A new paper in Nature details how prions might generate heritable phenotypic diversity. In general, the heritable variation that underlies evolution is thought to find its root in mutations affecting the genetic code. In recent years, however, other potential mechanisms have been investigated, collectively known as epigenetics. This means that, even without changing the genetic code itself, heritable variation might be generated. The two most well-known mechanisms that achieve this are DNA methylation and chromatin remodeling.
Now, it is proposed that prions might act as epigenetic elements of inheritance. Prions are misfolded proteins which are thought to be quite detrimental and are implicated in several neurodegenerative diseases. But the new study shows that they shouldn’t be considered all bad (in yeast at least).

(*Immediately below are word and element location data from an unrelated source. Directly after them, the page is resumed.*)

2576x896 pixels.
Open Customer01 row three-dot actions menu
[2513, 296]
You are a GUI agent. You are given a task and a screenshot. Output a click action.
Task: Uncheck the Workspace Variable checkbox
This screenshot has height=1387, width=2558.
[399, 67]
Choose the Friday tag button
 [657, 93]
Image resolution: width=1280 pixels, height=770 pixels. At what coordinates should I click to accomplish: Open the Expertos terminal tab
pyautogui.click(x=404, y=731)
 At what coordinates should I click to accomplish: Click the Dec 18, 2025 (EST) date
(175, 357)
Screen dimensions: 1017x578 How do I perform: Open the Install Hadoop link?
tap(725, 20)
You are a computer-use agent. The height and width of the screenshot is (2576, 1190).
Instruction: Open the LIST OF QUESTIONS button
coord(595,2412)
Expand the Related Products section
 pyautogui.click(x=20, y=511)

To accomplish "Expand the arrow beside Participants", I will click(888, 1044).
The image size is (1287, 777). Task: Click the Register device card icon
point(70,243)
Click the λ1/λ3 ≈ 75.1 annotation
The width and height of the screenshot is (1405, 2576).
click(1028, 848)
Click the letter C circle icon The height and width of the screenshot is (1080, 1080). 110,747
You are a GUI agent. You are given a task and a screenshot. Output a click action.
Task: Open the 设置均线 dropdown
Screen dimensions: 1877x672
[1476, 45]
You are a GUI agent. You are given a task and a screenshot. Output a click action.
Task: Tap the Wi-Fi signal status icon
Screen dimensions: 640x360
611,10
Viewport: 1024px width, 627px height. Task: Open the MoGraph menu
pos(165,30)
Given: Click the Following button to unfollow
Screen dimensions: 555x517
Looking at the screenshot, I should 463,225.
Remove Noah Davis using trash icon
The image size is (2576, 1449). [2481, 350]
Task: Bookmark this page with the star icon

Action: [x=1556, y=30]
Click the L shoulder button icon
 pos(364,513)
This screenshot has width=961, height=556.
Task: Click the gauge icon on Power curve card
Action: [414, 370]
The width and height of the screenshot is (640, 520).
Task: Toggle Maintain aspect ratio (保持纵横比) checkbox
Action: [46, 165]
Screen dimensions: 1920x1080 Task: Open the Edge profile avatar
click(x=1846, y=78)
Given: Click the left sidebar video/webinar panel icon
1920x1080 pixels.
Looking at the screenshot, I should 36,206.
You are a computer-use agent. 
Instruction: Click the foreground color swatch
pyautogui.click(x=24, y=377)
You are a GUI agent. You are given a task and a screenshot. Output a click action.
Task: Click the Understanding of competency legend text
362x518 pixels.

The researchers investigated about 700 wild yeast strains, and found prions in many of these. The prion under consideration finds its origin in the protein Sup35, which normally acts as a translation-termination factor. Basically, it tells the cellular machinery where to stop reading the genetic template in order to construct a certain protein. But, in stressful conditions, this Sup35 protein can switch into a prion, known as [PSI+]. When this happens, the ‘stop-signals’ are no longer recognized, leading to a reading of the entire strand of mRNA (the template mentioned earlier), thereby allowing cryptic variation to be expressed. This, in turn, can result in a great variation in traits. In the words of the authors:
Regions downstream of stop codons frequently accumulate genetic variation. [PSI+]-mediated read-through allows this previously cryptic variation to have biological consequences at multiple loci simultaneously. The complex traits produced by this prion would be less likely to evolve if the individually contributing mutations had to be selected for as they arose.
And what’s more, these prions can be inherited by daughter cells. A molecular machine, with the name of Hsp104, severs prion fibers, which allows prion templates to be faithfully inherited.
As time passes, it might even become possible for this prion-generated variation to be assimilated, which means that the trait might persist, even after the prion is gone. As the article says:
In the long run, reduced translational fidelity should be detrimental. However, advantageous phenotypes initially dependent on [PSI+] might be assimilated by various means, allowing the prion to be lost and the trait maintained.
Overall, the conclusion reads:
Most of the 25 prions discovered to date are RNA-binding proteins, DNA-binding proteins and signal transducers — proteins that play key roles in governing the flow of information in cellular networks. Prion-mediated alterations in such functions allow access to complex traits in a single step. Together, the interface between prions, environmental stress, cryptic genetic variation and fixation provide a means to transition from a Lamarckian mode of inheritance to a Darwinian framework of mutation and natural selection. …prions provide a robust route to the inheritance of environmentally induced traits that has moved from being merely plausible to demonstrable.
For some background about the research, and the challenges faced by lab-leader Susan Lindquist, see this News Feature by Nature.
Reference
Halfmann, R.; Jarosz, D.F.; Jones, S.K.; Chang, A.; Lancaster, A.K. and Lindquist, S. (2012). Prions are a common mechanism for phenotypic inheritance in wild yeasts. Nature. Doi:10.1038/nature10875.